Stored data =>
▬▬▬▬▬▬
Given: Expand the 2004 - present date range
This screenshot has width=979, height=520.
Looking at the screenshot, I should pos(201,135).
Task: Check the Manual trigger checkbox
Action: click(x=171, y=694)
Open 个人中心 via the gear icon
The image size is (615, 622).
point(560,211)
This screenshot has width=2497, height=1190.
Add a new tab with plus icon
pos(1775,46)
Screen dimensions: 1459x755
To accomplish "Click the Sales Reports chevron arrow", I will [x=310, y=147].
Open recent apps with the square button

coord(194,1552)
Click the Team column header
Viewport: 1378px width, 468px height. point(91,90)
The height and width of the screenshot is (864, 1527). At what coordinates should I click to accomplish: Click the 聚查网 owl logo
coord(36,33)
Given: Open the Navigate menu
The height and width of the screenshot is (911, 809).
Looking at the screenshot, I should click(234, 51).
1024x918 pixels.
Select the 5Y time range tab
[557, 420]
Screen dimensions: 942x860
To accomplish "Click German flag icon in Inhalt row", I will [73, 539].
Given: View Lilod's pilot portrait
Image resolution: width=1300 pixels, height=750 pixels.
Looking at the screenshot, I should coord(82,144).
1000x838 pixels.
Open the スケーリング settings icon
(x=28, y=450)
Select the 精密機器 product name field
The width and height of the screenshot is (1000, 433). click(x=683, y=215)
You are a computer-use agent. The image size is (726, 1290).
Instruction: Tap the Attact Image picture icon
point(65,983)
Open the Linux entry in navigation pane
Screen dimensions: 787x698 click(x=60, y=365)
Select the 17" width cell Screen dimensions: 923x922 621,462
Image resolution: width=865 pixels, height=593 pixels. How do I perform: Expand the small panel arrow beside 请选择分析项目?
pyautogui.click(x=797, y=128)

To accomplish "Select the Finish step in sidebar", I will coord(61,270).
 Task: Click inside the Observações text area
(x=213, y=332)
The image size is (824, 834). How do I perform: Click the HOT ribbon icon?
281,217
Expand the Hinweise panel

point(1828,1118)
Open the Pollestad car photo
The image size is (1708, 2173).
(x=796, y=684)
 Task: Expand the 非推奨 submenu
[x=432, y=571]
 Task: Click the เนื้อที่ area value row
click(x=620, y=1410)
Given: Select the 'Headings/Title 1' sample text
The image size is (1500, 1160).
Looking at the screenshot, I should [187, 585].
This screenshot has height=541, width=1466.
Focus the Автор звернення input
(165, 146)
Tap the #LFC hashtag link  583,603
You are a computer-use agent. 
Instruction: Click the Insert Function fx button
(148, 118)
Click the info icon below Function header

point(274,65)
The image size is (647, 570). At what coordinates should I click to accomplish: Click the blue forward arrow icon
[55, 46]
▬▬▬▬▬▬
WORK INSTRUCTIONS => A full, exact repeat of the entries above is required.

WRITTEN REPLY =>
Given: Expand the 2004 - present date range
This screenshot has width=979, height=520.
Looking at the screenshot, I should pos(201,135).
Task: Check the Manual trigger checkbox
Action: click(x=171, y=694)
Open 个人中心 via the gear icon
The image size is (615, 622).
point(560,211)
This screenshot has width=2497, height=1190.
Add a new tab with plus icon
pos(1775,46)
Screen dimensions: 1459x755
To accomplish "Click the Sales Reports chevron arrow", I will [x=310, y=147].
Open recent apps with the square button

coord(194,1552)
Click the Team column header
Viewport: 1378px width, 468px height. point(91,90)
The height and width of the screenshot is (864, 1527). At what coordinates should I click to accomplish: Click the 聚查网 owl logo
coord(36,33)
Given: Open the Navigate menu
The height and width of the screenshot is (911, 809).
Looking at the screenshot, I should click(234, 51).
1024x918 pixels.
Select the 5Y time range tab
[557, 420]
Screen dimensions: 942x860
To accomplish "Click German flag icon in Inhalt row", I will [73, 539].
Given: View Lilod's pilot portrait
Image resolution: width=1300 pixels, height=750 pixels.
Looking at the screenshot, I should coord(82,144).
1000x838 pixels.
Open the スケーリング settings icon
(x=28, y=450)
Select the 精密機器 product name field
The width and height of the screenshot is (1000, 433). click(x=683, y=215)
You are a computer-use agent. The image size is (726, 1290).
Instruction: Tap the Attact Image picture icon
point(65,983)
Open the Linux entry in navigation pane
Screen dimensions: 787x698 click(x=60, y=365)
Select the 17" width cell Screen dimensions: 923x922 621,462
Image resolution: width=865 pixels, height=593 pixels. How do I perform: Expand the small panel arrow beside 请选择分析项目?
pyautogui.click(x=797, y=128)

To accomplish "Select the Finish step in sidebar", I will coord(61,270).
 Task: Click inside the Observações text area
(x=213, y=332)
The image size is (824, 834). How do I perform: Click the HOT ribbon icon?
281,217
Expand the Hinweise panel

point(1828,1118)
Open the Pollestad car photo
The image size is (1708, 2173).
(x=796, y=684)
 Task: Expand the 非推奨 submenu
[x=432, y=571]
 Task: Click the เนื้อที่ area value row
click(x=620, y=1410)
Given: Select the 'Headings/Title 1' sample text
The image size is (1500, 1160).
Looking at the screenshot, I should [187, 585].
This screenshot has height=541, width=1466.
Focus the Автор звернення input
(165, 146)
Tap the #LFC hashtag link  583,603
You are a computer-use agent. 
Instruction: Click the Insert Function fx button
(148, 118)
Click the info icon below Function header

point(274,65)
The image size is (647, 570). At what coordinates should I click to accomplish: Click the blue forward arrow icon
[55, 46]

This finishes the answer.